Japanese climber dies, another injured while attempting unnamed peak in Pakistan

A Japanese climber lost his life while another got injured while attempting to ascend an unnamed peak in the Ghanche district in Pakistan.

The condition of the injured climber is stable and efforts are being made to airlift him to safety via Pakistan Army helicopters on Sunday.

The ill-fated climbers, identified as Tamura Shinji and Samba Takayasu from Japan, embarked on an Alpine-style expedition to conquer a previously unclimbed peak towering at 6,800 meters in the Kanday valley of Ghanche district, according to Ghanche Deputy Commissioner Umer Vaqar. Tragically, their endeavor took a dire turn as both mountaineers slipped from their climbing rope, plummeting from a height of 5,300 meters, leading to significant injuries.

Takayasu, despite sustaining minor injuries, managed to move his injured partner, Shinji, to shelter in a tent before descending to the base camp for help.

Semba Takayasu recounted that their descent was marred by a fractured rappelling point, causing them to tumble simultaneously while gripping a tandem rope measuring approximately 60 meters (197 feet) in length. According to Takayasu, Shinji bore the brunt of the impact, sustaining a significant injury that he believed resulted from a collision with a rock.

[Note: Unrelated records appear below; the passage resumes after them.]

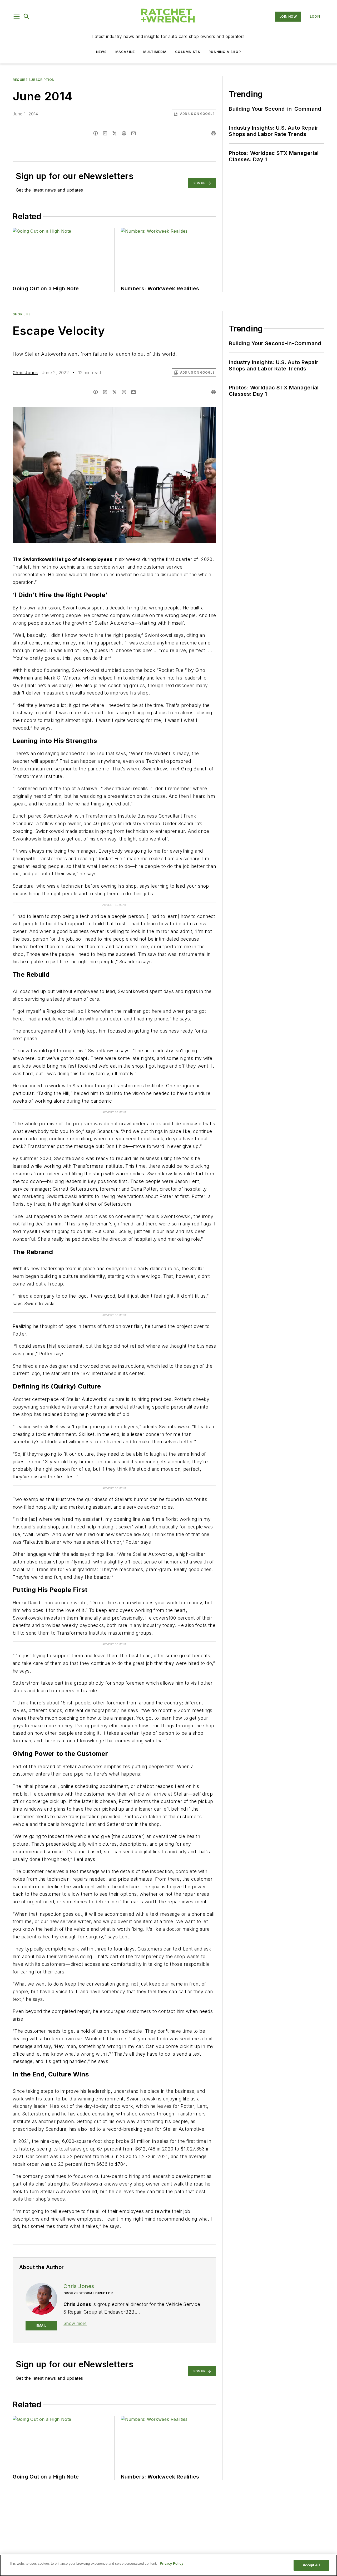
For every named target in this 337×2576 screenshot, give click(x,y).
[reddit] (124, 133)
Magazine (125, 52)
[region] (168, 2565)
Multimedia (155, 52)
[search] (27, 17)
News (101, 52)
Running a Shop (225, 52)
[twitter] (114, 133)
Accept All (311, 2565)
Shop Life (21, 314)
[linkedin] (105, 133)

“I told Shinji not to move because, you know, he’s so damages (injured) but looks like he has had some confidence to coming down,” Takayasu said.

Rescue attempts

A specialized rescue team, comprising experienced high-altitude climbers from Hushy Valley, was swiftly dispatched to locate and assist the stranded climber. Regrettably, their search efforts spanning several days were fruitless, leaving authorities to presume that Shinji had fallen into a crevasse during his nighttime descent.

The expedition’s organizer has confirmed that Takayasu’s condition remains stable at the base camp, with preparations underway for his evacuation via Pakistan Army helicopters to Skardu on the impending Sunday. He has also personally communicated the tragic incident to the family of his deceased climbing companion.

About the Climbers

Shinji Tamura and Takayasu Semba were no strangers to daring climbs, often targeting alpine-style first ascents. In 2021, they made a notable attempt at the inaugural ascent of Bondit Peak in the Karakoram, though this achievement was later accomplished by a Hungarian team.

Tamura’s climbing legacy was extensive, marked by numerous successful expeditions and summits. A renowned mountain guide and photographer, Tamura, born on August 14, 1966, boasted an illustrious career that included scaling Everest on four occasions, Manaslu four times, and Cho Oyu three times. His climbing pursuits extended to various corners of the Himalayas and Karakoram, leaving his mark on peaks like Broad Peak, Ama Dablam, Tawoche, Lobuche, Bondit Peak, Laila Peak, and Thamserku. His achievements weren’t confined to these regions alone, as he also conquered Aconcagua, Denali, Mount Logan, and Vinson in Antarctica. The tragic end to Tamura’s journey has left the mountaineering community and his admirers mourning the loss of a seasoned and accomplished climber.